» FONTE
========

Devo logo dizer que estava morrendo de saudades de escrever por aqui e já era mais do que hora de voltar! Pois bem, cheguei de viagem há dois meses (como voa!) com a cabeça cheia de ideias para compartilhar. Eu amo o Sudeste da Ásia! Me sinto em casa com o calor, as plantas tropicais, o povo simpático. E, mais ainda, com a abundância de cocos, o jeito de explorar verduras — do mamão verde às folhas de batata-doce, de cúrcuma ou de maracujá — e os sabores apimentados e, ao mesmo tempo, doces, azedos, salgados e amargos. Eu já estava com saudades daquele canto do mundo e, então, fomos passar uma temporada por lá para conhecer um pouco (nunca é suficiente) do Laos, do Vietnã e da Malásia.
Um dos focos da viagem era aprender mais sobre a culinária local. E, para isso, meio que intuitivamente, elegi quatro formas de explorar todo o universo das comidas de lá: pelas ruas (afinal, é ali que está a alma da comida asiática! E não tem nada tem a ver com barraquinhas de cachorro-quente, não; se come comida mesmo, com ingredientes frescos, técnicas apuradas e sabores que não deixam nada a dever aos grandes restaurantes), em cursos de culinária (para aprender técnicas, combinações de temperos e aquelas dicas que fazem toda a diferença, além de trocar conhecimentos com pessoas que compartilham comigo a mesma paixão pela cozinha), em mercados (para explorar toda a riqueza dos ingredientes e voltar inspirada a ver até a minha horta do quintal de forma diferente) e nas casas dos locais (para compartilhar a cozinha e a mesa com eles e, assim, entender melhor o sentido que dão não só para o jantar, mas também para a vida, os amigos, a família).
E foi tudo bom demais. Fizemos vários cursos, provamos comidas de rua diariamente, nos surpreendemos com tantos mercados locais e a vida que existe neles. Mas, talvez, o mais transformador foi poder viver um pouco como os locais, dormindo na casa deles, cozinhando com eles e dividindo a mesa, ou, em muitos casos, a esteira no chão. Foi a melhor maneira de entender o país, ou aquele pedacinho dele, e a alma do povo, mesmo sem falar nada na língua local. Cozinha, como sempre digo, conecta — e sem precisar de palavras.

========

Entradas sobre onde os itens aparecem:
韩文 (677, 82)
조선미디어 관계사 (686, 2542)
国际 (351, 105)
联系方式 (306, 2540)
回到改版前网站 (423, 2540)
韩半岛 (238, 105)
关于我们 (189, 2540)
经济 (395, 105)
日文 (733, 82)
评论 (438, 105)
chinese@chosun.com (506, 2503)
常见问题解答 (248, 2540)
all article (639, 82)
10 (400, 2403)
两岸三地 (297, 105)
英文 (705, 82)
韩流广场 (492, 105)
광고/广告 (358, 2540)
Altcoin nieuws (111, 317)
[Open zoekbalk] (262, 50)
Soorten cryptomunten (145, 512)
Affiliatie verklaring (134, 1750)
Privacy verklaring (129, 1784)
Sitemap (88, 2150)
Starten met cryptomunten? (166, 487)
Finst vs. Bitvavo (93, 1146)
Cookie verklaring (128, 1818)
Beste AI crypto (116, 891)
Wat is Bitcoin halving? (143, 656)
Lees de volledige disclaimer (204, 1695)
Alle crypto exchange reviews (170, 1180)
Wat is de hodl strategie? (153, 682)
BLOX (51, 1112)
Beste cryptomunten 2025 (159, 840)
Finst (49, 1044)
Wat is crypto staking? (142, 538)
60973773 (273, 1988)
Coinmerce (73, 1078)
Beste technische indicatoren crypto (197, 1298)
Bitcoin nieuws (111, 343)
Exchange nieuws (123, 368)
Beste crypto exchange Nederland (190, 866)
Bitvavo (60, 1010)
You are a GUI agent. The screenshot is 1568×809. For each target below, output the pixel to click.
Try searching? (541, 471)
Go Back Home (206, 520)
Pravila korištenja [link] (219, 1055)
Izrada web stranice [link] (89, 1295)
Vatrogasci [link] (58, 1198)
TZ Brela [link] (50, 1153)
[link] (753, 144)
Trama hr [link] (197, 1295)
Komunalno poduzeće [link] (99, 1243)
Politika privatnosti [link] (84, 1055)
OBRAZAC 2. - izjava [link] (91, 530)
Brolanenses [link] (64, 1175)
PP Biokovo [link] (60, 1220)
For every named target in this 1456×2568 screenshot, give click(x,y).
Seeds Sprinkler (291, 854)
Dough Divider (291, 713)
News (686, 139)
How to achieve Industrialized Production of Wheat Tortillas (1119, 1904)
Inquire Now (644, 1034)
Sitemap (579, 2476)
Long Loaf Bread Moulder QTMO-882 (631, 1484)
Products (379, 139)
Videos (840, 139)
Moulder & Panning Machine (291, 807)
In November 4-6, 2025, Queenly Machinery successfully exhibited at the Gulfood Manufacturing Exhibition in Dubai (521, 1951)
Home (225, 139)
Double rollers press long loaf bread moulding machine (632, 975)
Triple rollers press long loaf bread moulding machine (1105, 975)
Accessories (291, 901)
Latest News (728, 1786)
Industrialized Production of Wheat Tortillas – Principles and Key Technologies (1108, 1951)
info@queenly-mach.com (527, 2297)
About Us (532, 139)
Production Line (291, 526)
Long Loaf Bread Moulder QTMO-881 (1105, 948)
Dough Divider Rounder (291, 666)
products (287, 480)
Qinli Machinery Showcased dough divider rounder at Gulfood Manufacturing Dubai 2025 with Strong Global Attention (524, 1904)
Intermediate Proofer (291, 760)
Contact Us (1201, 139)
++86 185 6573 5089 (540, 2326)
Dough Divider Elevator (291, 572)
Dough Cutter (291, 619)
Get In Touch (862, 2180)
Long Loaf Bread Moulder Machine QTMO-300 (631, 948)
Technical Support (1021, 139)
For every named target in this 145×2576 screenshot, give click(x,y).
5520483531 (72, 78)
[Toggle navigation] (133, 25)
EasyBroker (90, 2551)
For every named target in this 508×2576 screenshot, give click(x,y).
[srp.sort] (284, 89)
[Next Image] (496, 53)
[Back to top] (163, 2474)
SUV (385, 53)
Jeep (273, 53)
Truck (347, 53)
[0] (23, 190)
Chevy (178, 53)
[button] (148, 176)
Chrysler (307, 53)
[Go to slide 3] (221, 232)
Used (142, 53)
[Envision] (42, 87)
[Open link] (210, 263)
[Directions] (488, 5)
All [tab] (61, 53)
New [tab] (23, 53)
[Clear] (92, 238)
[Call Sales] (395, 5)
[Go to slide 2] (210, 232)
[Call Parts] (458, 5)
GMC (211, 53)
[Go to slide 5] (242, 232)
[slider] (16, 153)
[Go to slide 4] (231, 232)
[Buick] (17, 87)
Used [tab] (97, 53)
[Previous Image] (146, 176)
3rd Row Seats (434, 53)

========

» EXERCÍCIO BREVE
Continue o relato da viagem culinária pelo Sudeste da Ásia a partir da última frase apresentada.

» RESULTADO DO EXERCÍCIO
Um dos locais mais especiais que visitamos foi o Norte do Vietnã, na fronteira com a China. Um lugar lindo, na remota região de Ha Giang, cercada de montanhas, poucos turistas e morada de 17 minorias étnicas. Foram três dias de moto e um a pé descobrindo vilarejos, nos surpreendendo com as paisagens dos morros e arrozais e cruzando cada hora com pessoas de diferentes etnias pela estrada, povos que ainda se vestem, comem e trabalham de forma tradicional.
A sustentação deles vem da terra. Todos, das crianças aos idosos, plantam, colhem, capinam. O arroz, como em todo o Vietnã, é a base da alimentação. Mas comem de tudo: tudo mesmo, todas as folhas que puder imaginar, raízes, alguns tipos de feijão, porco, frango, peixe e, infelizmente, até cães e gatos! O guia me disse que, por causa da escassez, as gerações mais antigas aprenderam a comer de tudo e hoje, mesmo com tanta abundância, o costume permanece. E hoje realmente há muita variedade. As feiras eram uma festa para os olhos e o paladar: nozes, mostardas, pimentas, brotos, verduras e mais verduras, uma variedade incrível de chás, pacotinhos de arroz cozidos na folha de bananeira, panqueca de trigo sarraceno e os inesquecíveis bolinhos de arroz com feijão verde fritos e bem quentinhos.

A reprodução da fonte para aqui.